Over the past 5 years, I have read and talked about different business models, different businesses and different marketing tactics and strategies. Market planning, Campaign execution, Market research, Value proposition – we all heard these terms, and more often than not think they are just jargon – unnecessary to the actual business. Considering the abuse that these terms have had to go through, I wouldn’t disagree with much of your views. However, all these steps are very important if you want to be successful in a business – self-owned or employed by someone else. People don’t seem to agree – they are of the opinion that as long as money comes in, all these jazzy terms can take a rest. I would go further and say that there are three fundamental equations (and building blocks), if taken care of would encompass all the other jazzy terms. They are -

1) Demand vs Supply

2) Cost vs Benefit (or Revenue)

3) Risk vs Return

1) Supply and Demand: From a pin to a diamond, all businesses are based on this fundamental equation. Sometimes the demand exists (like groceries), sometimes the demand is made artificial (like diamonds) and sometimes demand is created (like the iPod or the erstwhile Walkman). Every successful business exploits the demand which has not been satisfied and sustains it according to changing needs.

2) Cost vs Benefit (or Revenue): Benefit and Revenue are interchangeable terms (unless you get into science and call Benefit as psychological and Revenue as material). Every business (or entrepreneur) weighs cost and revenue and as long as revenue exceeds costs, the business is profitable and sustainable. The cost and revenue per item would necessarily give a view of the business – in case of cars, the margin of profit is normal, in case of rare goods, the margin of profit is excessive and in case of some products like the Xbox, the revenue per item exceeds cost per item only after sale of x number of items (due to a concept called ‘economies of scale’).

3) Risk vs Return: The most diciest of all equations. More often than not, greater risk might imply greater return – but not necessarily so. There are some options to hedge, so that return can be disproportionate to the risk involved. However, it all depends on the business one wants to run.

As I said earlier, when we read all the marketing and salesy terms, we think it is commonsense – it is the revenue that matters, all these concepts are only for a consultant. Revenue does indeed matter – but the steps involved in say Kotler’s Marketing Management (one of the best books for Marketing, ever!) steer you in a direction where you can structure and benefit from increased revenues and reduced costs. However, the essential check is this – as long as you can break any of the management terms into these three fundamental rules, as long as you understand how those terms influence these three fundamental rules – usage/implementation of those terms are not only sufficient in today’s world but absolutely necessary.
If you can use those terms without understanding the implications to the three rules, well, you can call yourself a management consultant right there :)

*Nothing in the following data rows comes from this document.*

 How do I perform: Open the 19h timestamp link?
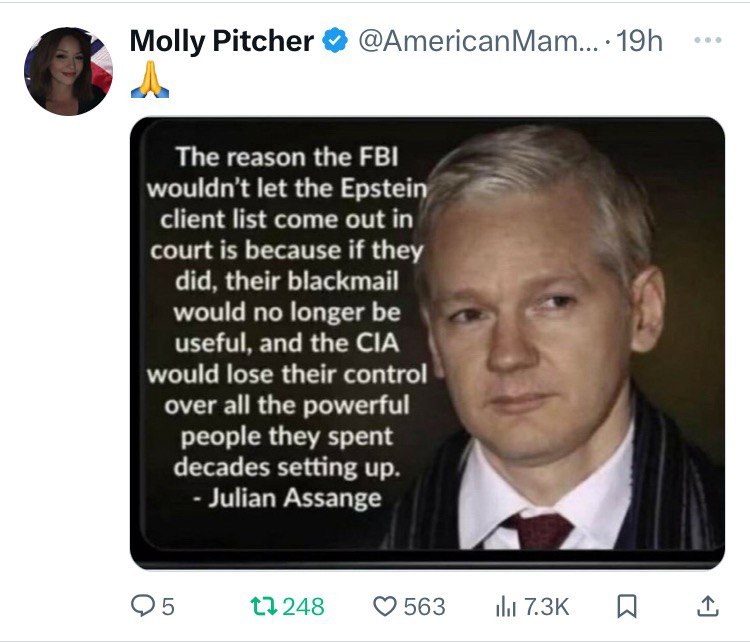[x=640, y=41]
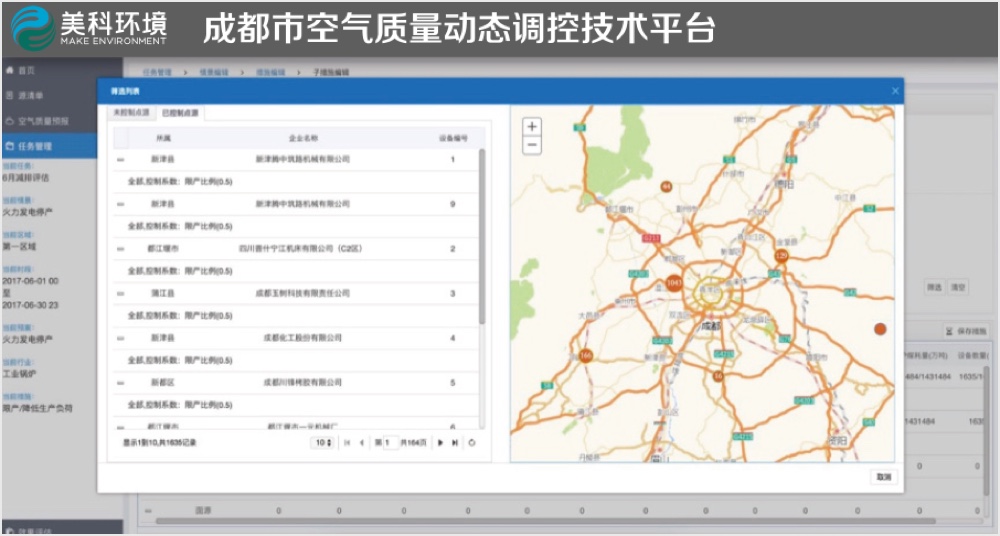Image resolution: width=1000 pixels, height=536 pixels.
Task: Collapse the 都江堰市 row for device 2
Action: (121, 249)
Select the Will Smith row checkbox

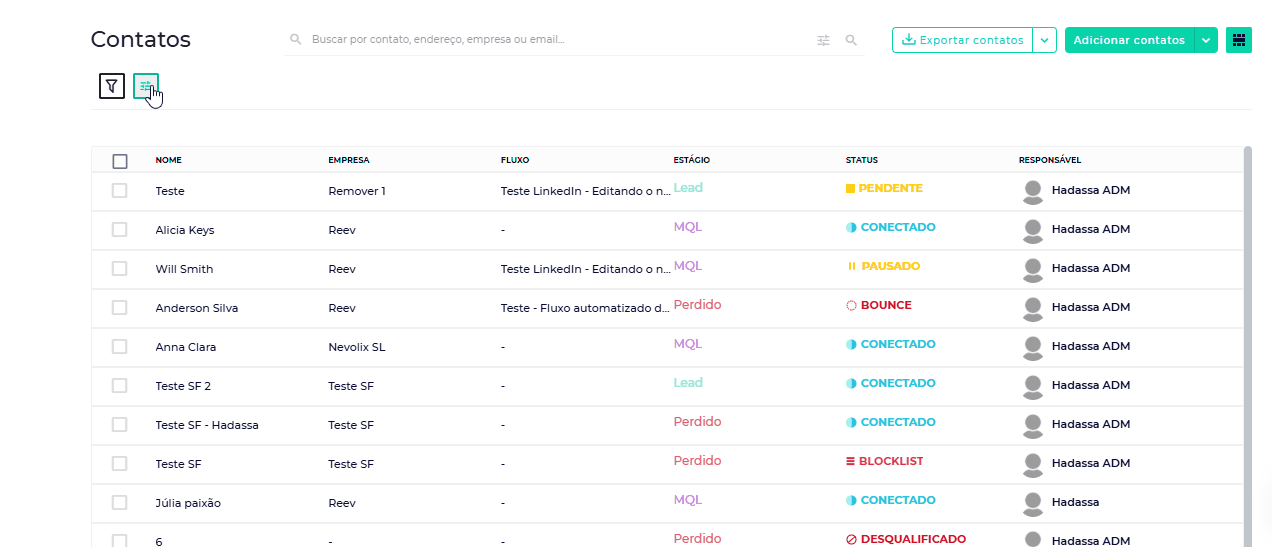[120, 269]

P.S: What;s up with these terms like ‘Long Tail’ and ‘Permission Marketing’? If my memory serves me right, there was some concept called ‘Niche marketing’ (in Kotler, of course) that I read which exactly reflected ‘Long tail‘ concepts – or is it the other way round? ;) Ditto with ‘Permission Marketing‘ – same concepts as ‘Direct Marketing’ (although Direct Mktg of late has been abused). Even more surprising, people write a whole volume on simple concepts such as these – and the blinding surprise of all, they go on to become best-sellers! Can we institute a Nobel prize for the reinvention of the wheel please??